The panel met with an expert in patient flow, a community-based practitioner in the north and OMA teams involved in government relations and surgical backlog.

“Our next priority will be to tackle the comprehensive health human resources strategy identified by the PLG group in May,” Dr. Salamon said. “And, as part of this, we were urged to consider portable licenses would be part of the solution for getting underserviced areas more care.”

Progress from the Compensation Panel

The Compensation Panel, chaired by Dr. Robert Dinniwell,  a radiation oncologist at the Walker Family Cancer Centre, Niagara Health, is dealing with two priorities identified in 2022: restructuring negotiations to optimize constituency group engagement and revamping OHIP eligible rejected claims process to compensate for 1) OHIP eligible patients with rejected claims for any type of OHIP-insured care, and 2) urgent, non-deferrable care for uninsured patients.

“This is such an important panel because we keep top of mind the needs of physicians and work to further optimal alignment of the services we provide with funding,” Dr. Dinniwell said. “It is a privilege to work together with such an amazing team of physicians and OMA staff on this panel. As the larger governance transformation advances, our work through this panel has now begun in earnest and there’s so much more to do.”
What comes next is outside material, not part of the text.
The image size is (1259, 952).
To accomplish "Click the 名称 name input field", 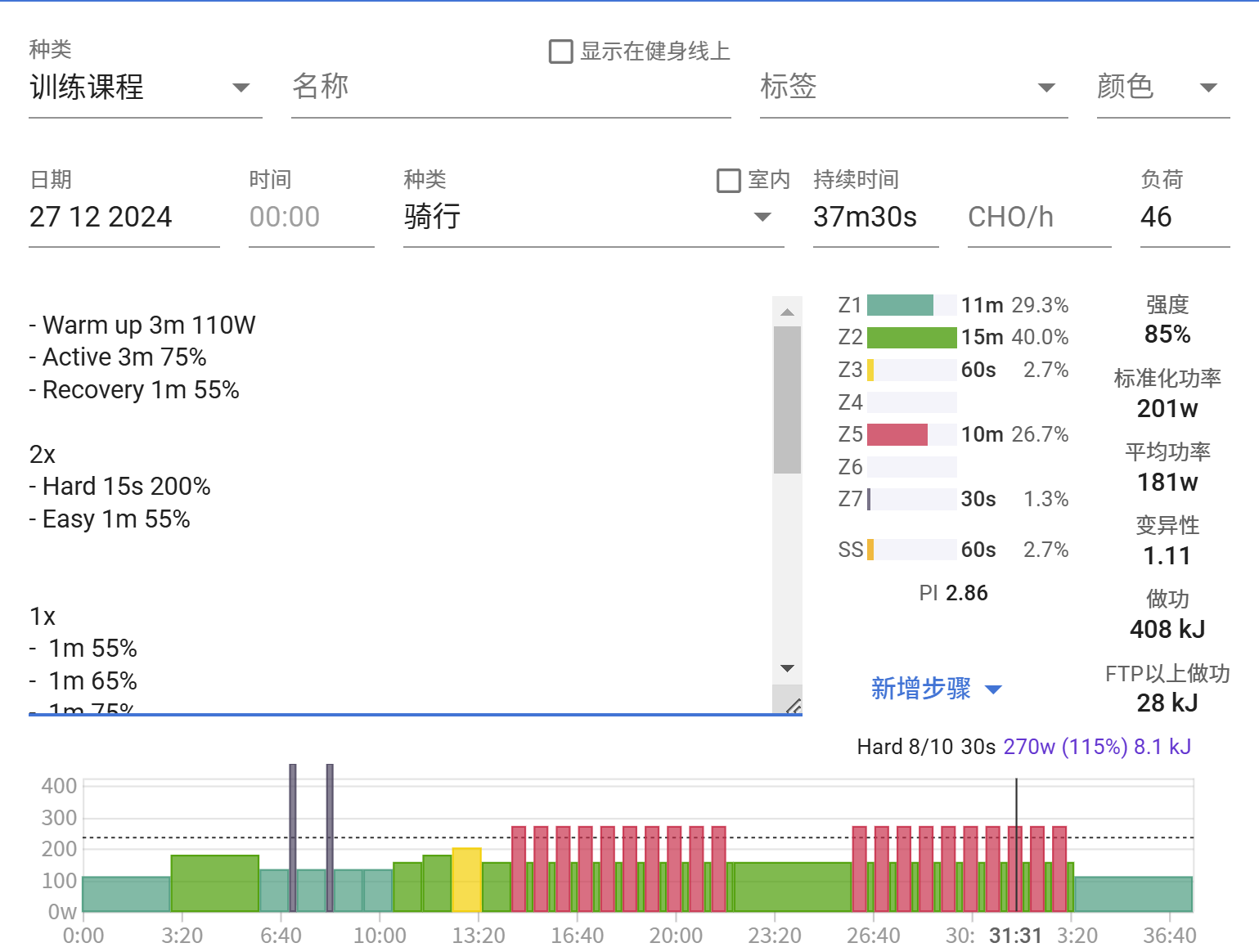I will pos(510,88).
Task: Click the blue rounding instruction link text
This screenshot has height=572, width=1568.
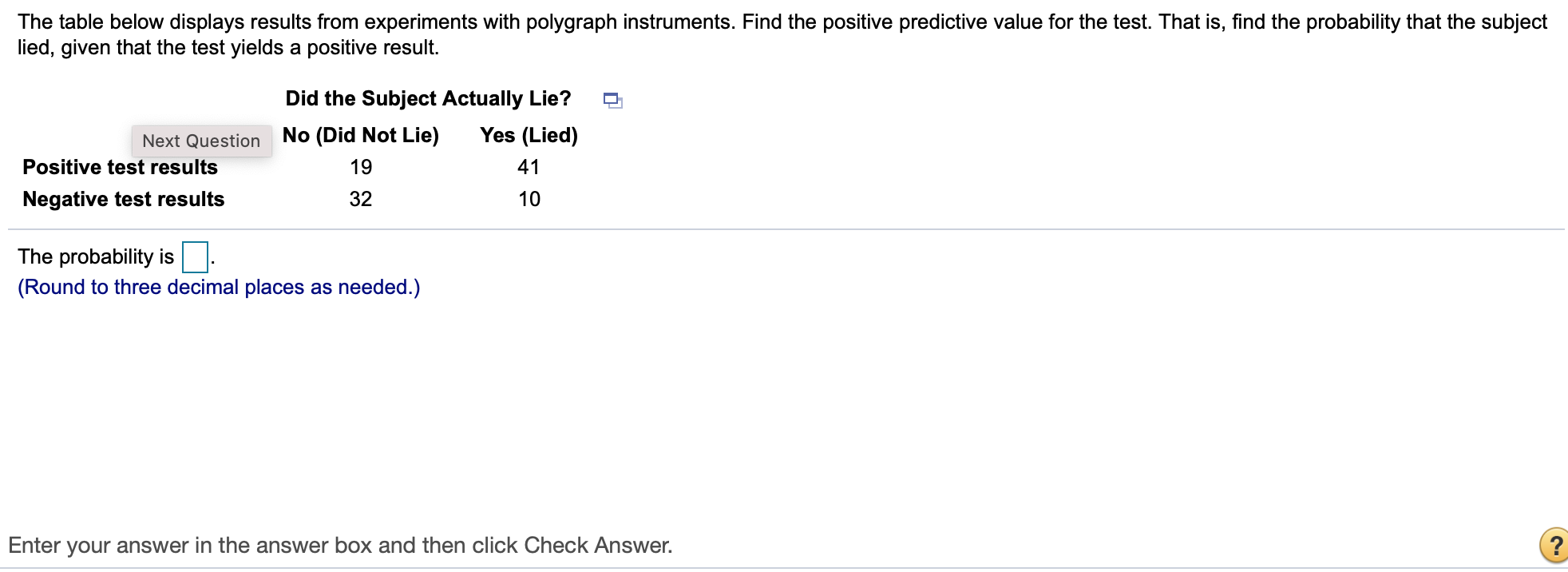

The General Assembly heard in October that the panel has met with the OMA’s negotiation consultant. And the panel also met with representatives of the Alberta and Saskatchewan medical associations to find out how uninsured services are dealt with in those provinces.

The compensation panel must also align with the negotiations review, which is underway and affecting the group’s timeline, the General Assembly was told.

Dr. Legnini said the final test for governance transformation and the work of the General Assembly will be when working groups complete work, panels approve the recommendations and results are reported to the board for action and the General Assembly is updated on progress.

Timelines aren’t hard and fast for the completion of recommendations from the panels. The amount of time required depends on each priority. It could take a year and a half to three years to develop recommendations because of their strategic nature and scope.

Updates on work will be provided at PLG and General Assembly meetings as well as in communications to the broader membership.

Dr. Legnini said once a priority has yielded actionable results, the assembly will be able to say to members: “You came to us with this idea. This is what it’s going to look like on the ground. What do you think of your child?”


Katherine Kerr is an Edmonton-based writer.